Problem → Copy each of the following entries word for word, with nothing changed.

=======

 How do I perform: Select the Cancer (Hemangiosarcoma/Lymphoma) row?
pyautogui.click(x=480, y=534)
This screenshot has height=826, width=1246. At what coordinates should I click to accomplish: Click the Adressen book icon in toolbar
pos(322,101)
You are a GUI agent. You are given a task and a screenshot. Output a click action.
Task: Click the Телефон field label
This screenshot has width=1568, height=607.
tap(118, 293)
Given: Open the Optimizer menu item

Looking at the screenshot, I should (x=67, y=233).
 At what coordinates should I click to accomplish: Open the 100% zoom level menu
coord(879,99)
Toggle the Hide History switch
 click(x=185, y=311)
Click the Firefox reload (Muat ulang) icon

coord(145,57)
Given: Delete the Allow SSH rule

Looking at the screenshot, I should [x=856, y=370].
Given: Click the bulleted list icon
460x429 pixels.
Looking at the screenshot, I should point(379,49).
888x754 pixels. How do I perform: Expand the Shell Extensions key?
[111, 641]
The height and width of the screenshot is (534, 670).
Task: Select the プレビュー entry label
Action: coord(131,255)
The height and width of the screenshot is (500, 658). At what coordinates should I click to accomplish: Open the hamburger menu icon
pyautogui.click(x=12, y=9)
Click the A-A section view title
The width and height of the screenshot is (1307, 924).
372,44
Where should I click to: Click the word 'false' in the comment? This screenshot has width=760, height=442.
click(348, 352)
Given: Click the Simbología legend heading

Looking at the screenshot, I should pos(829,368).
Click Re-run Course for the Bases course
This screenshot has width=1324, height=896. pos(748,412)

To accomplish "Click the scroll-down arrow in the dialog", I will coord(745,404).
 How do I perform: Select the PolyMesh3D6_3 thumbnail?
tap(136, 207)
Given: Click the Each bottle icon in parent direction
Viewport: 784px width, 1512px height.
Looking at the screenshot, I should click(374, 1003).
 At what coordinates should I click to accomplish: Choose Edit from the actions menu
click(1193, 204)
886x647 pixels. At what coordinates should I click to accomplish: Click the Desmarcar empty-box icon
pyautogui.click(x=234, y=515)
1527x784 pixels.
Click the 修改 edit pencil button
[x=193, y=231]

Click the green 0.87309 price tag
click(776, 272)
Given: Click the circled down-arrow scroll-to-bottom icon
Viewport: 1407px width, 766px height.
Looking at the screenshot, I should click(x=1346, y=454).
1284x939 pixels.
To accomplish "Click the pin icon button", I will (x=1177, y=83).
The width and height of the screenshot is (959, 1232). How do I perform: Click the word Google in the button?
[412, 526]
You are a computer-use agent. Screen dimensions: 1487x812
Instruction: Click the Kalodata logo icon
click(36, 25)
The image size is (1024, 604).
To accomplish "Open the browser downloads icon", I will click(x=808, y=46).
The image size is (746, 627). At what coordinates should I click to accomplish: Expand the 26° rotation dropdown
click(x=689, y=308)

=======

The solution →
 How do I perform: Select the Cancer (Hemangiosarcoma/Lymphoma) row?
pyautogui.click(x=480, y=534)
This screenshot has height=826, width=1246. At what coordinates should I click to accomplish: Click the Adressen book icon in toolbar
pos(322,101)
You are a GUI agent. You are given a task and a screenshot. Output a click action.
Task: Click the Телефон field label
This screenshot has width=1568, height=607.
tap(118, 293)
Given: Open the Optimizer menu item

Looking at the screenshot, I should (x=67, y=233).
 At what coordinates should I click to accomplish: Open the 100% zoom level menu
coord(879,99)
Toggle the Hide History switch
 click(x=185, y=311)
Click the Firefox reload (Muat ulang) icon

coord(145,57)
Given: Delete the Allow SSH rule

Looking at the screenshot, I should [x=856, y=370].
Given: Click the bulleted list icon
460x429 pixels.
Looking at the screenshot, I should point(379,49).
888x754 pixels. How do I perform: Expand the Shell Extensions key?
[111, 641]
The height and width of the screenshot is (534, 670).
Task: Select the プレビュー entry label
Action: coord(131,255)
The height and width of the screenshot is (500, 658). At what coordinates should I click to accomplish: Open the hamburger menu icon
pyautogui.click(x=12, y=9)
Click the A-A section view title
The width and height of the screenshot is (1307, 924).
372,44
Where should I click to: Click the word 'false' in the comment? This screenshot has width=760, height=442.
click(348, 352)
Given: Click the Simbología legend heading

Looking at the screenshot, I should pos(829,368).
Click Re-run Course for the Bases course
This screenshot has width=1324, height=896. pos(748,412)

To accomplish "Click the scroll-down arrow in the dialog", I will coord(745,404).
 How do I perform: Select the PolyMesh3D6_3 thumbnail?
tap(136, 207)
Given: Click the Each bottle icon in parent direction
Viewport: 784px width, 1512px height.
Looking at the screenshot, I should click(374, 1003).
 At what coordinates should I click to accomplish: Choose Edit from the actions menu
click(1193, 204)
886x647 pixels. At what coordinates should I click to accomplish: Click the Desmarcar empty-box icon
pyautogui.click(x=234, y=515)
1527x784 pixels.
Click the 修改 edit pencil button
[x=193, y=231]

Click the green 0.87309 price tag
click(776, 272)
Given: Click the circled down-arrow scroll-to-bottom icon
Viewport: 1407px width, 766px height.
Looking at the screenshot, I should click(x=1346, y=454).
1284x939 pixels.
To accomplish "Click the pin icon button", I will (x=1177, y=83).
The width and height of the screenshot is (959, 1232). How do I perform: Click the word Google in the button?
[412, 526]
You are a computer-use agent. Screen dimensions: 1487x812
Instruction: Click the Kalodata logo icon
click(36, 25)
The image size is (1024, 604).
To accomplish "Open the browser downloads icon", I will click(x=808, y=46).
The image size is (746, 627). At what coordinates should I click to accomplish: Expand the 26° rotation dropdown
click(x=689, y=308)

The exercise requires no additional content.